Upbeat and positive Karen is quick to see the funny side of any situation – including literally missing the elephant in the room on a trip to London with her daughter to see The Lion King. Discussing a scene they realised she had not seen huge elephants, which were one of the centrepieces of the production, because they were not directly in front of her.
As well as being a classroom teacher, Karen was in charge of co-ordinating help for children with special needs. And for the final two years of her career she took her guide dog Holly into work.
“The children used to read to her!” said Karen.
So what does deflate her optimistic outlook? Is there anything she’d like people to help with?
“I get frustrated when people park on pavements,” she said. “It doesn’t just force people like me out into the road, but also people with pushchairs.
“But using a cane is good. My husband said it helps people realise why I’m dithering at the top of escalators!”
After retiring, Karen found more time to get involved in Vision Norfolk activities, and then the trust which runs it.
The charity was set up in 1805 by Norwich man Thomas Tawell, who was himself blind. Karen said: “I think he persuaded the rich and good of Norfolk to give land and money. He had this vision, for want of a better word.”
The vision continues into the 21st century.
“Our aim is to do anything we can to help visually impaired people in Norfolk,” said Karen. “In our centres, in their homes, everywhere.
“I’m passionate about helping our residents and tenants and trying to support as many people as we can.
“Coming out of Covid we have had to make changes; because of Covid but also for financial reasons. Like most charities fundraising has been difficult. Charities are having to think about new ways of working and new ways of fundraising. We don’t want to make huge great changes but we have got to rethink how we do things.”
She said Vision Norfolk had to make community workers redundant during the pandemic but new chief executive Andrew Morton is hoping to launch a replacement scheme.
“My aim is to help Vision Norfolk reach out to more visually-impaired people right across the county, and build up our services so that we can help more people to live independent and fulfilling lives,” said Karen.
“I’m really looking forward to getting out and about and seeing people again.”
She is also hoping to be matched with a new guide dog.
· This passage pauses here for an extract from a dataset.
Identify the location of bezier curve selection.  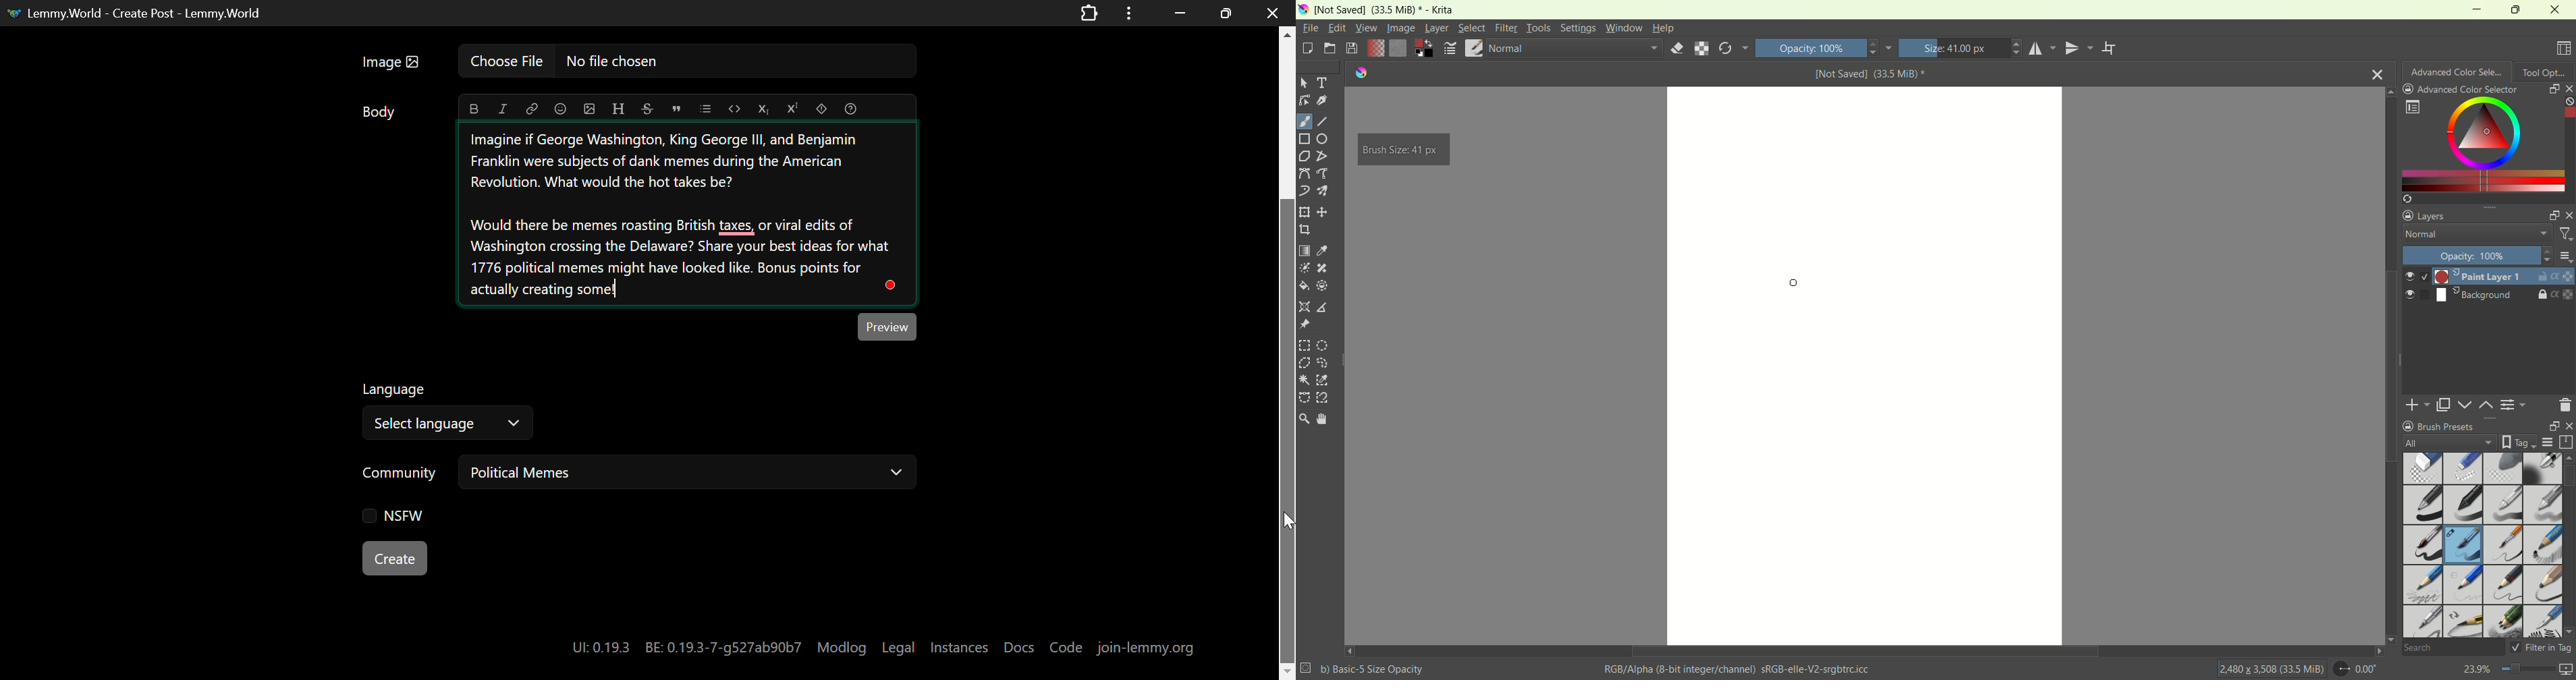
(1304, 397).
Holly, now 10, has reached guide dog retirement age – although she remains a big support to Karen. “When my husband takes her out she’s a dog. When I take her out she’s still a guide dog."
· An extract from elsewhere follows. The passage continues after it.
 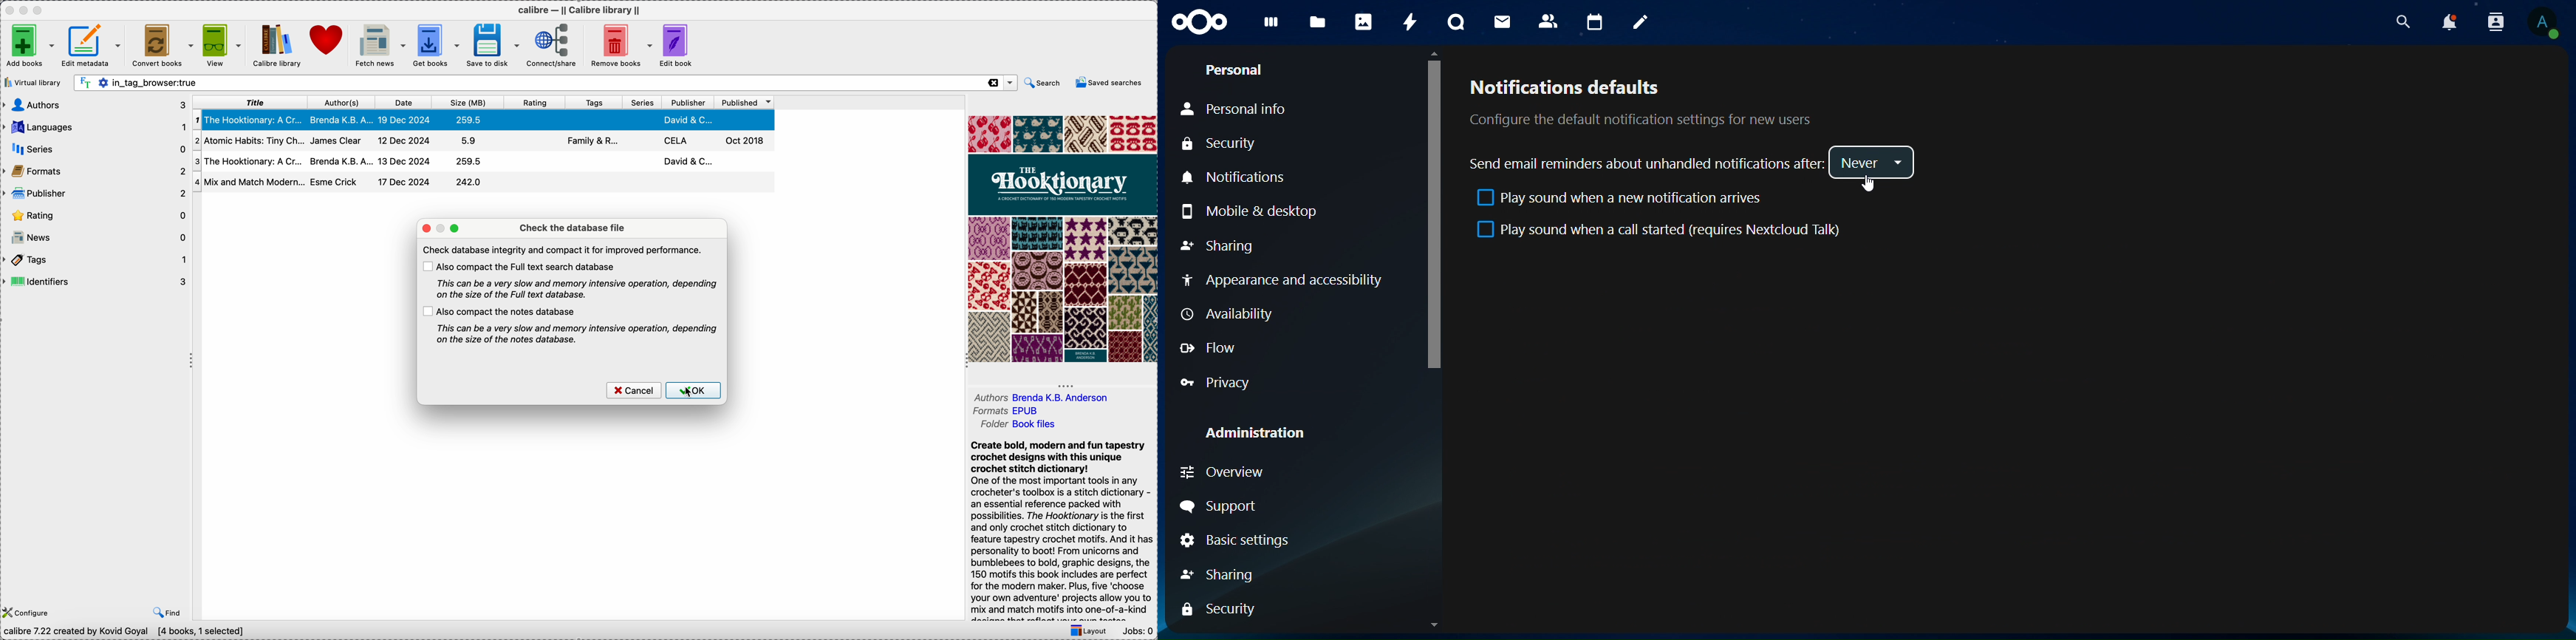 What do you see at coordinates (594, 102) in the screenshot?
I see `tags` at bounding box center [594, 102].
The charity aims to help people with sight-loss enjoy independent and fulfilled lives.
Funding comes from legacies, grants and fundraising.
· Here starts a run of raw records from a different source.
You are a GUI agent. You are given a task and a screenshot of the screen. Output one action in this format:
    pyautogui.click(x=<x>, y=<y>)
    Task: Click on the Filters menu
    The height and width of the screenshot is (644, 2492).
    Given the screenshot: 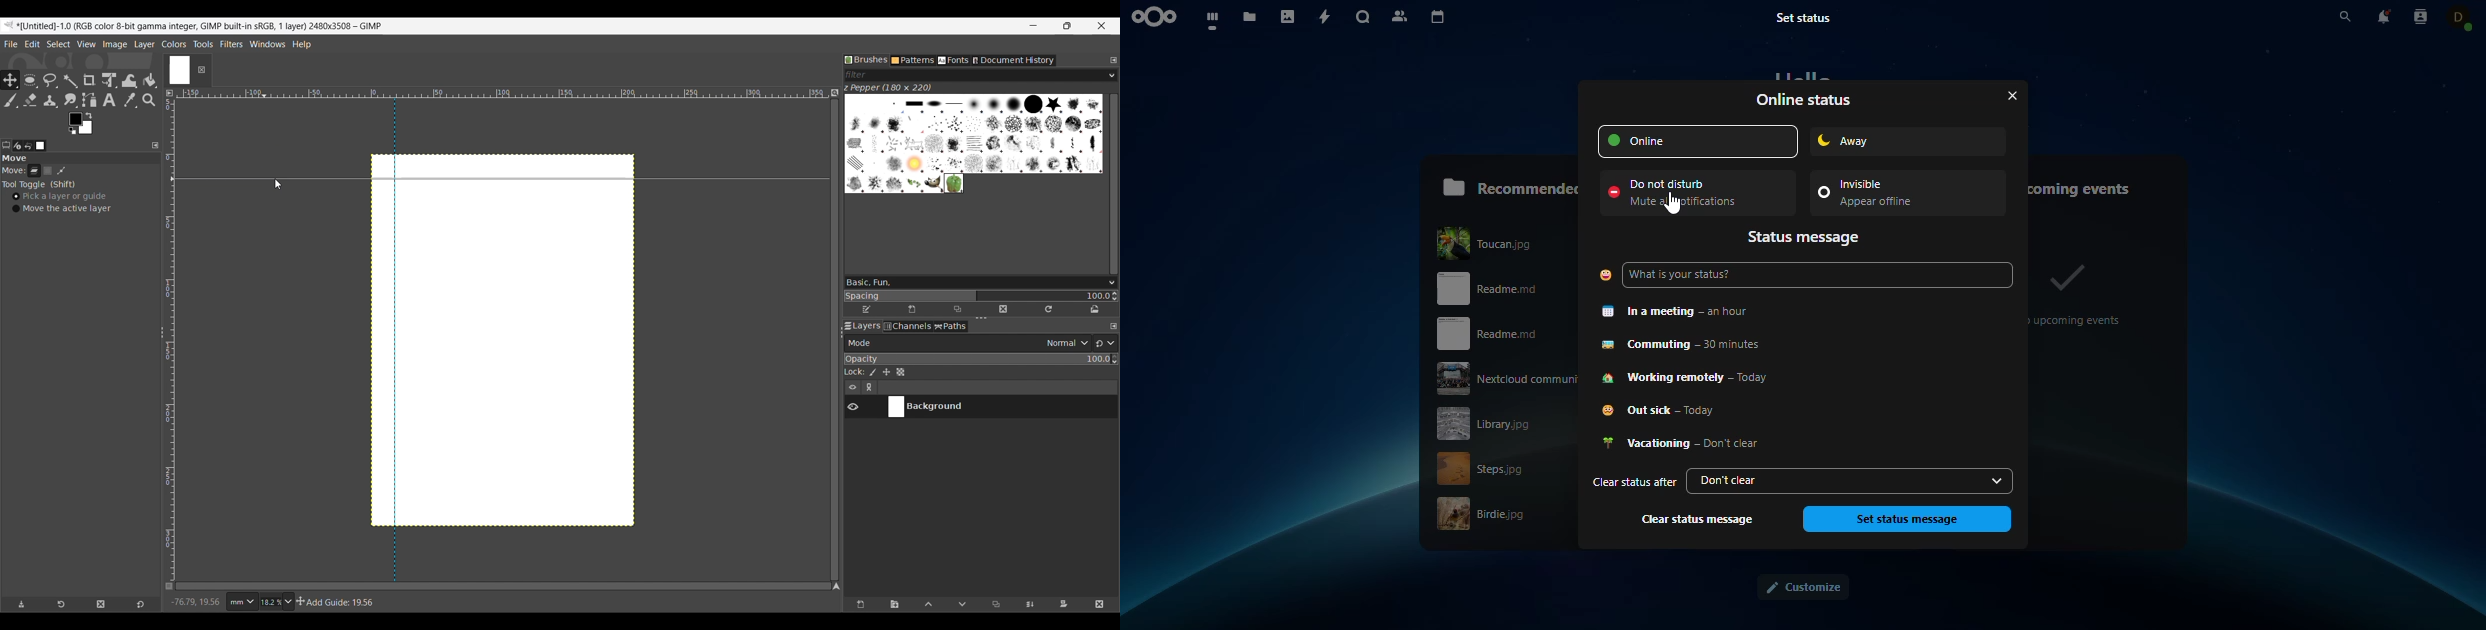 What is the action you would take?
    pyautogui.click(x=231, y=44)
It supports around 4,000 of the estimated 35,000 visually impaired people in Norfolk – at its hubs in Norwich, Great Yarmouth and Kings Lynn, in activities around the county, in their own homes and in purpose-built supported housing for 20 people in Norwich. Its Norwich care home for 37 visually impaired people is in the process of being taken over by a specialist provider.
Vision Norfolk advises on specialist equipment, runs one-to-one and group support sessions, social and well-being activities including sports, audio book clubs, theatre visits, discussion groups and gardening, and has a befriending scheme and a young people and families team.
The charity was founded in 1805 as a hospital and school for blind people. The Norwich Institution for the Blind and the Asylum for the Benefit of the Blind in Norwich were later renamed the Asylum and School for the Blind.
In the 1900s it set up mat-making, brush-making and knitting workshops, and sold crafts from a shop on Castle Meadow, Norwich. In 2010 the Queen opened the Bradbury Activity Centre at its Magpie Road headquarters - one of the most modern and well-equipped facilities for visually-impaired people in the country including an equipment centre, arts and crafts facilities and offices.
In 1988 the charity was renamed the Norfolk and Norwich Association for the Blind, and then in 2020 became Vision Norfolk.